Stool
STOOL. A three or four-legged seat, used already in ancient times. The Shunammite woman put one in Elisha’s room (2Kgs.4.10 kjv; niv “chair”). A stool of peculiar form was used in Egypt for women in childbirth (Exod.1.16).
STOOL. The KJV rendering of כִּסֵּא, H4058, (ASV SEAT, RSV CHAIR) in 2 Kings 4:10 and of אָבְנַ֫יִם, H78, (ASV, RSV BIRTHSTOOL) in Exodus 1:16. The stool consisted of two stones or bricks on which a woman sat during childbirth. Archeological remains show that the use of such seats existed in ancient Egypt.
International Standard Bible Encyclopedia (1915)

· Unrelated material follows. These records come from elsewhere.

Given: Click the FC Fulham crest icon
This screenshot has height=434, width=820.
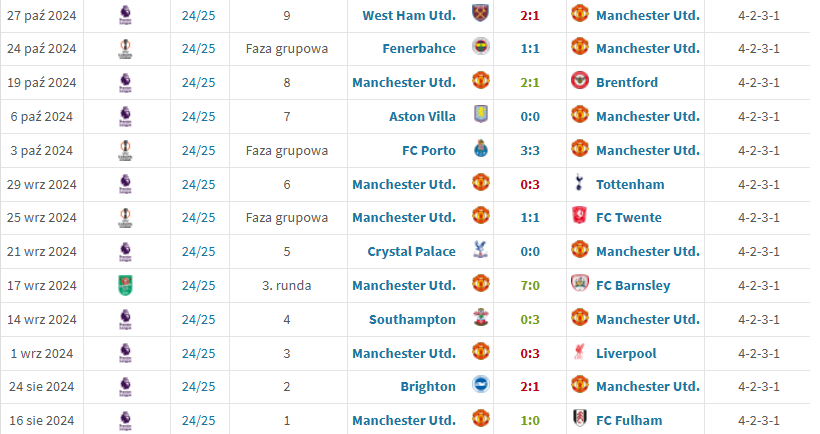Looking at the screenshot, I should click(x=579, y=419).
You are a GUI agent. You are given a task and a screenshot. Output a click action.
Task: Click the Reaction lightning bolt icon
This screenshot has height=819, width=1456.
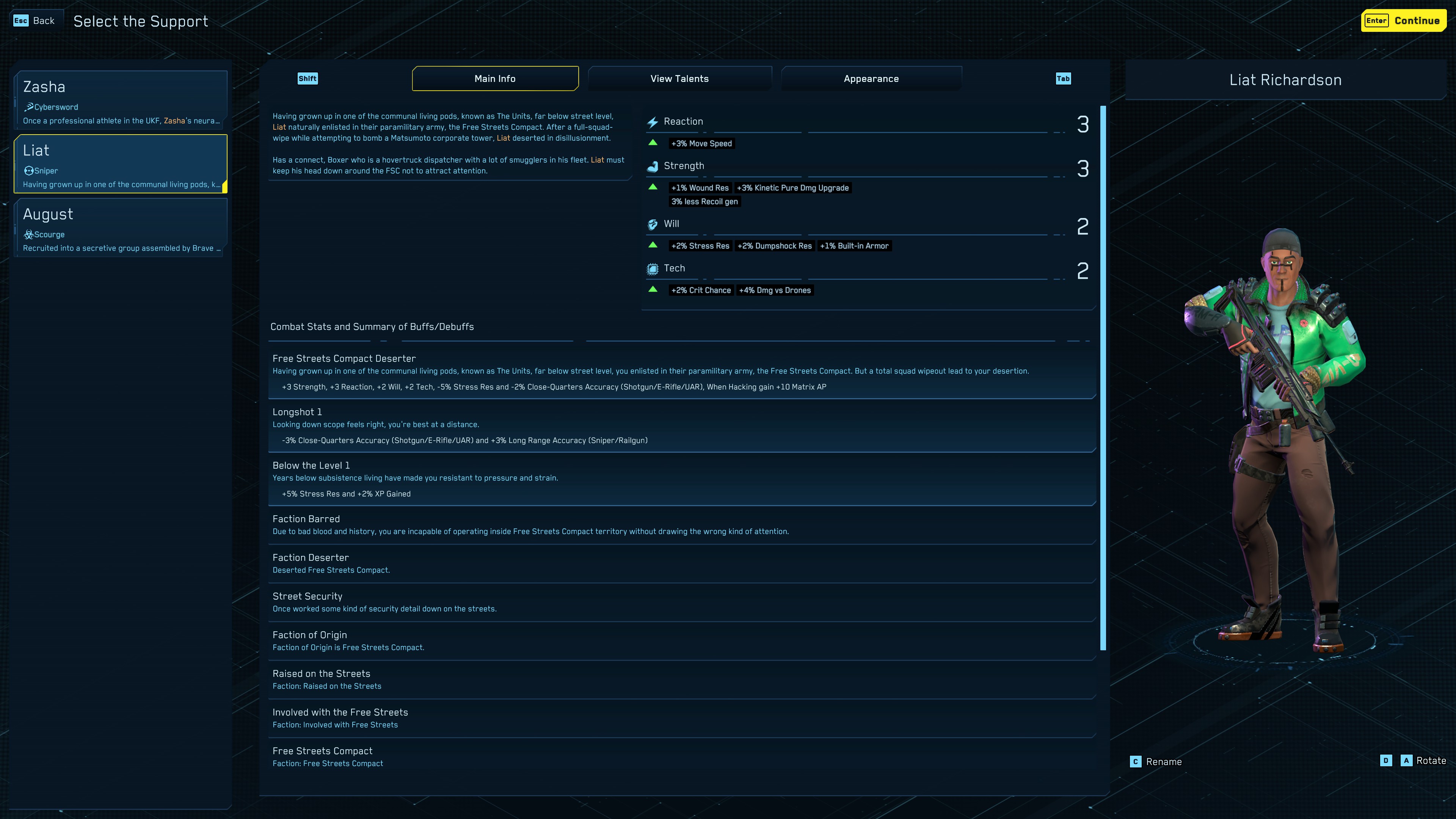652,122
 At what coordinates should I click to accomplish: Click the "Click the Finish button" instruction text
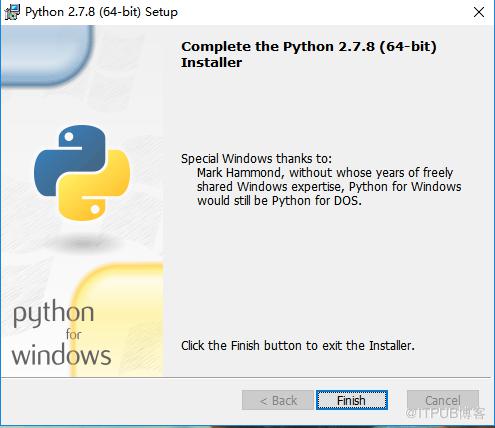tap(298, 346)
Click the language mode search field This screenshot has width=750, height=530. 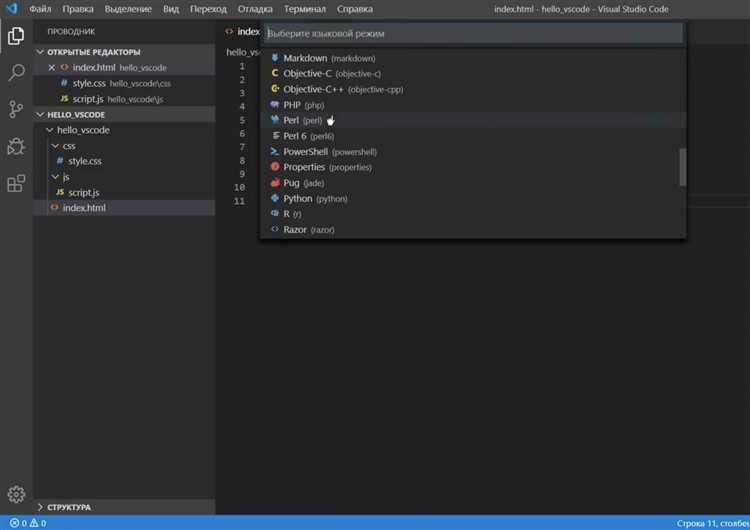click(473, 33)
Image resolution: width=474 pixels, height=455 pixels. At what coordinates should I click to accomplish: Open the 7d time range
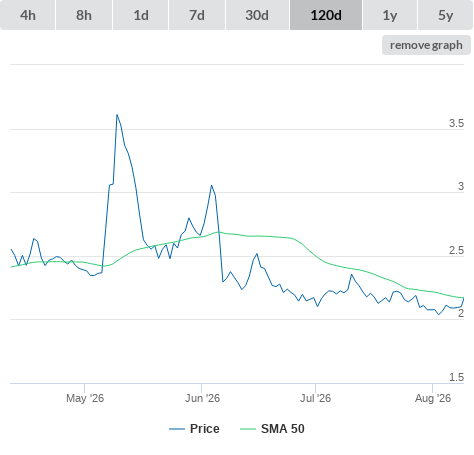(x=197, y=15)
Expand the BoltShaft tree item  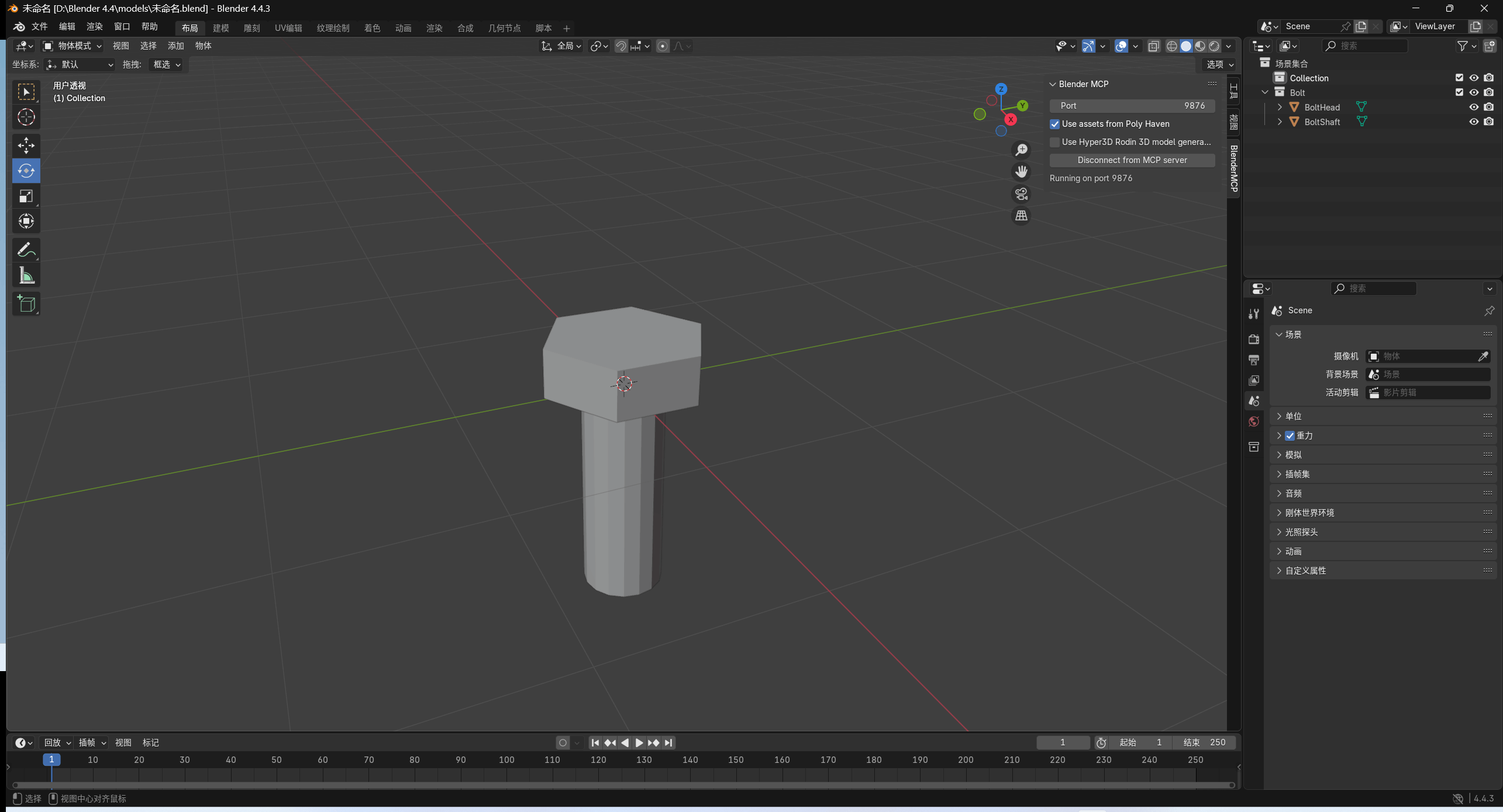[x=1280, y=122]
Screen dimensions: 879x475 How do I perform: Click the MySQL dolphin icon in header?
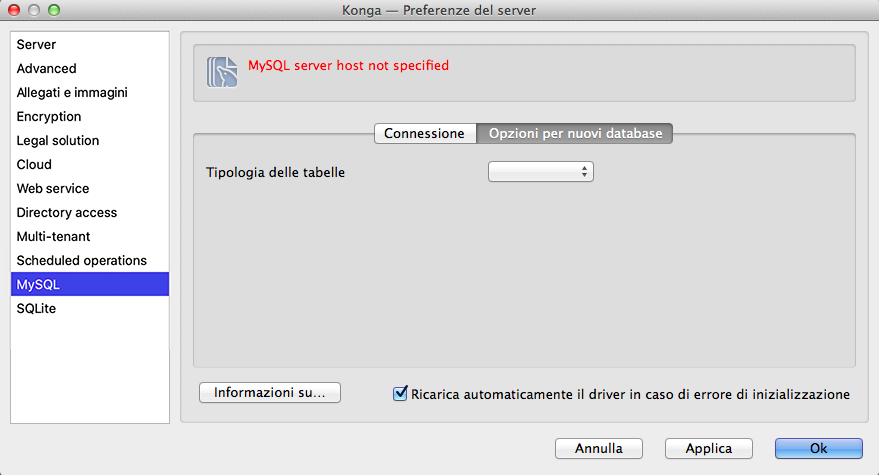221,73
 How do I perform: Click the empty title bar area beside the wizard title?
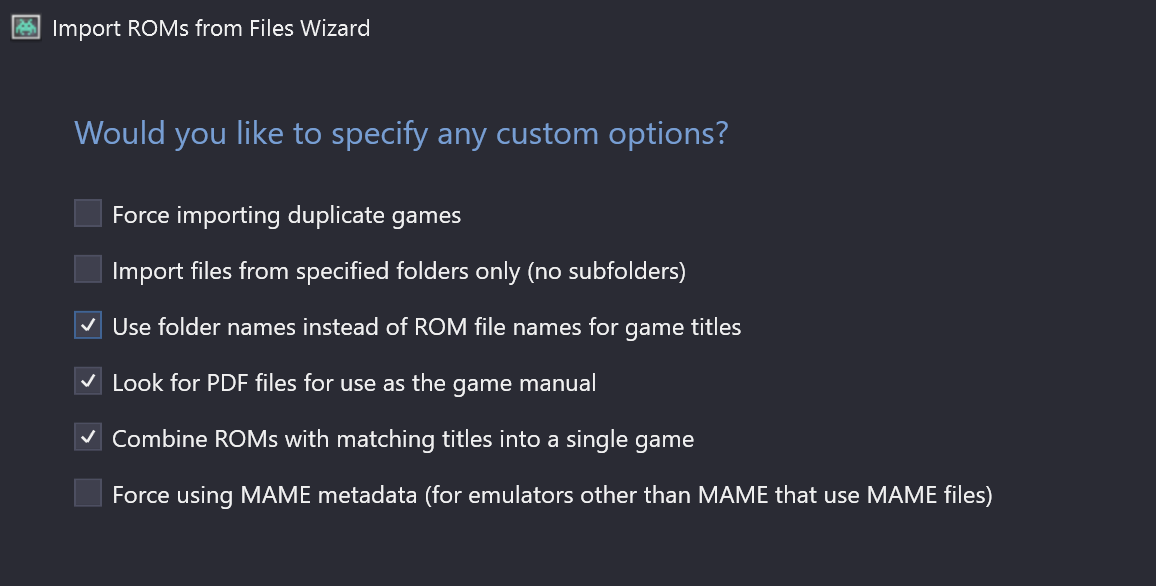[759, 28]
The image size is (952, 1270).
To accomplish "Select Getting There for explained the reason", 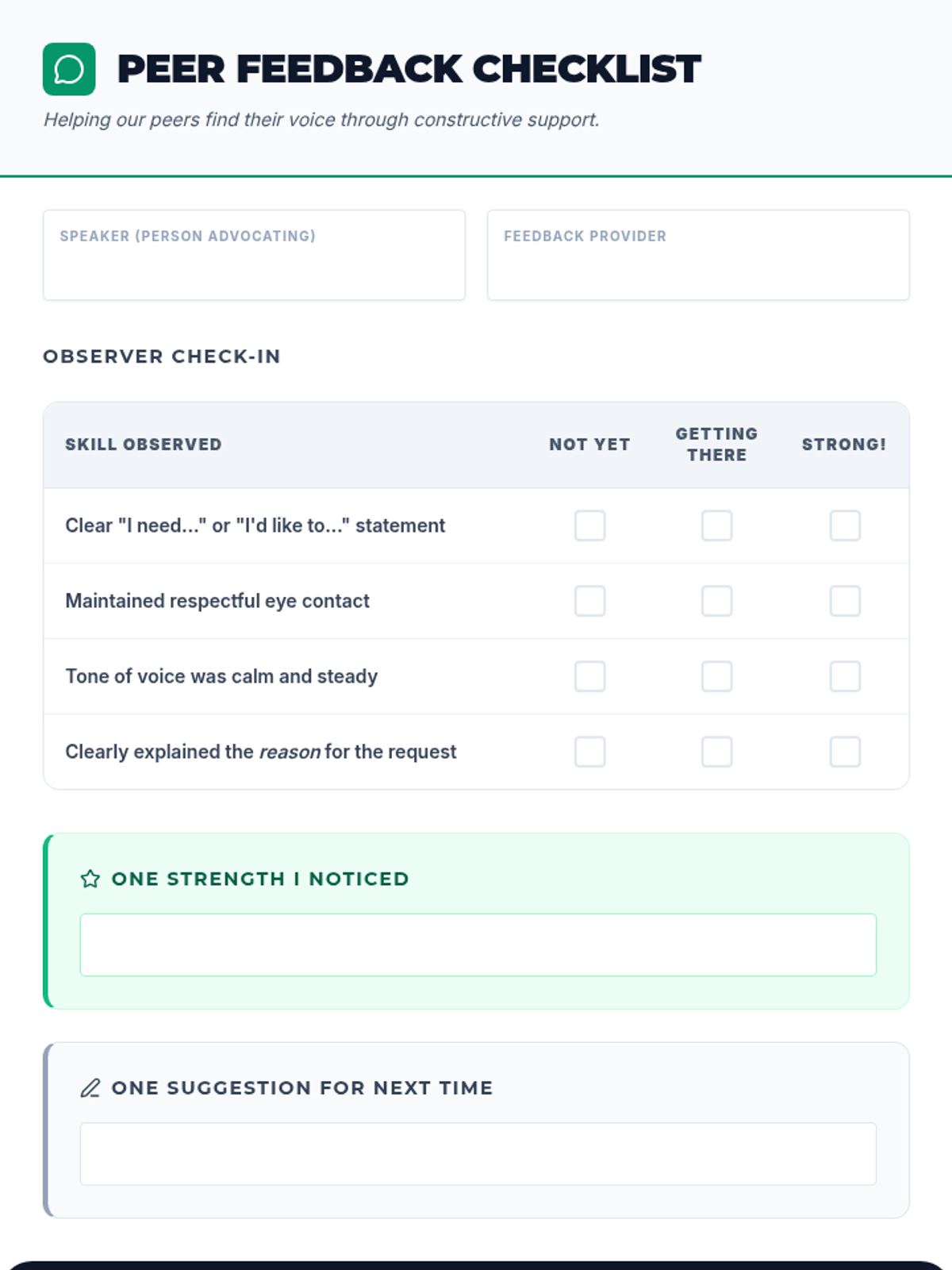I will [716, 752].
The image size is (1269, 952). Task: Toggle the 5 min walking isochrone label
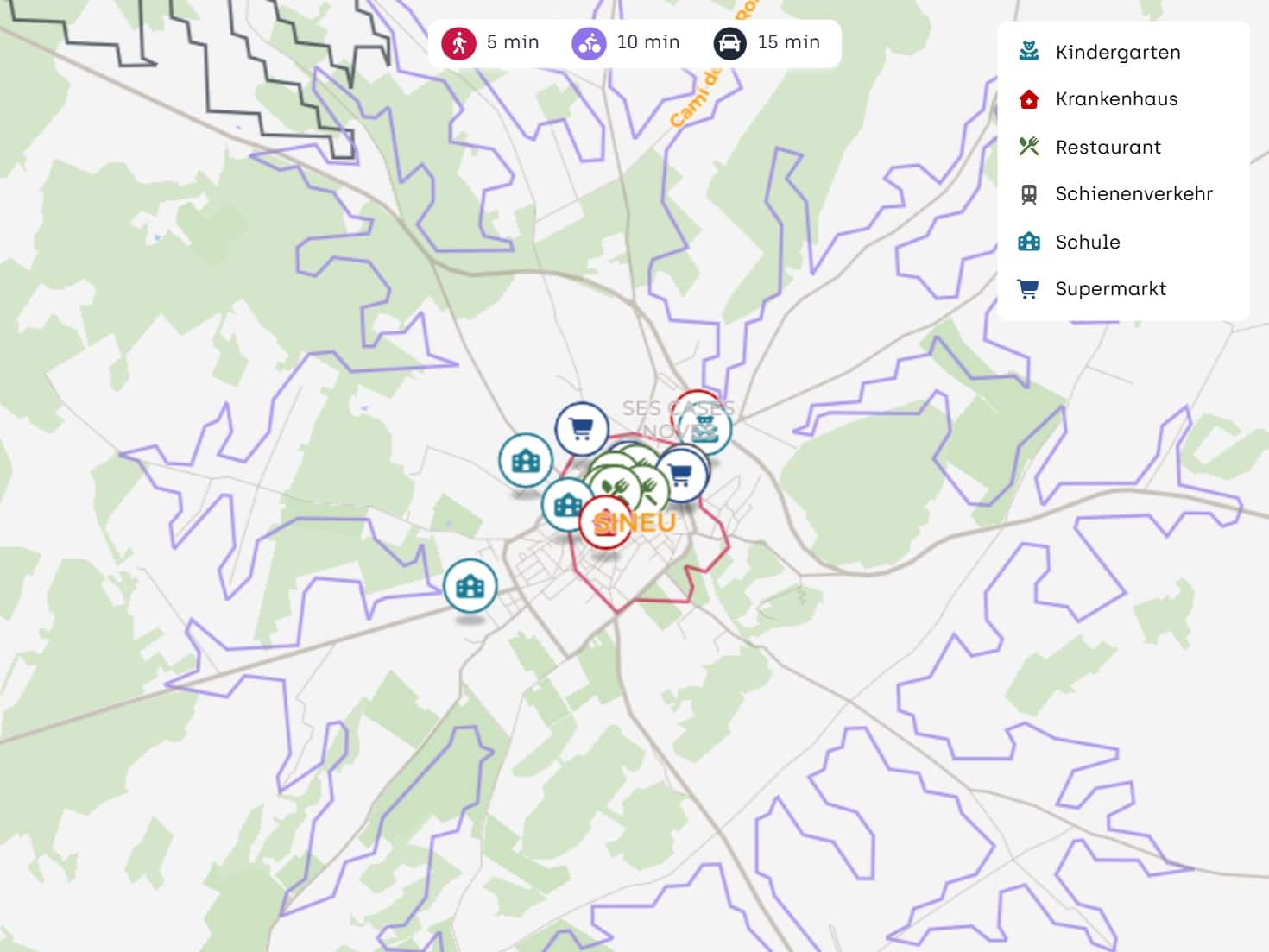(512, 42)
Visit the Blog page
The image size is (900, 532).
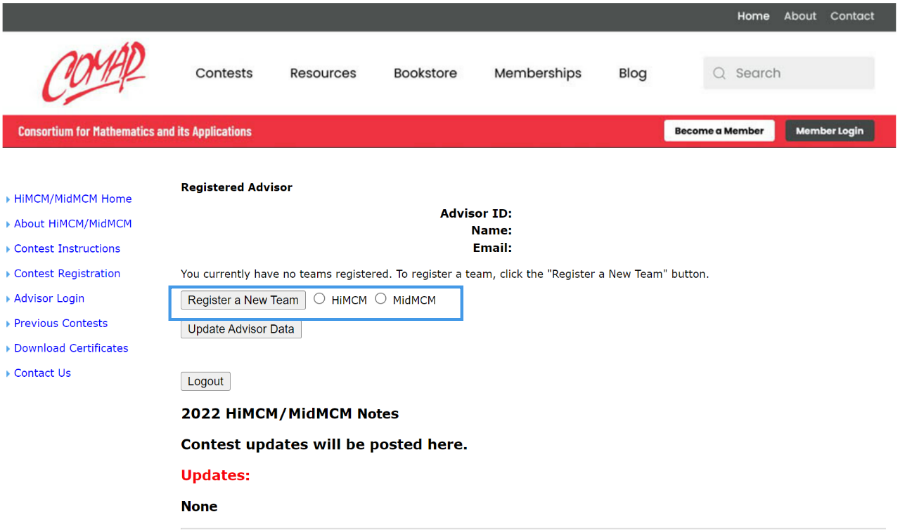click(632, 73)

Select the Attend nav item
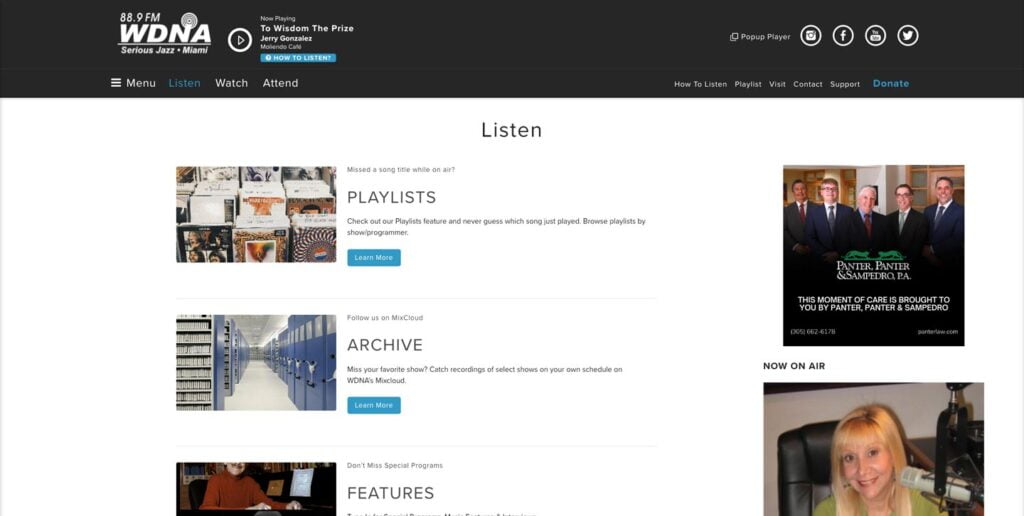pyautogui.click(x=280, y=83)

It is not clear what the character and purpose of this stool were Septuagint has no reference to it). It seems to have been a chair of a peculiar sort upon which a woman reclined in parturition (Ex 1:16). The Hebrew word is in the dual number and primarily means "two stones." The only other place where it occurs is Jer 18:3, where it is rendered "wheels" Septuagint epi ton lithon, "on the stones"). In 2Ki 4:10, the word translated in the King James Version as "stool" (kicce’) is in the Revised Version (British and American) more correctly translated "seat."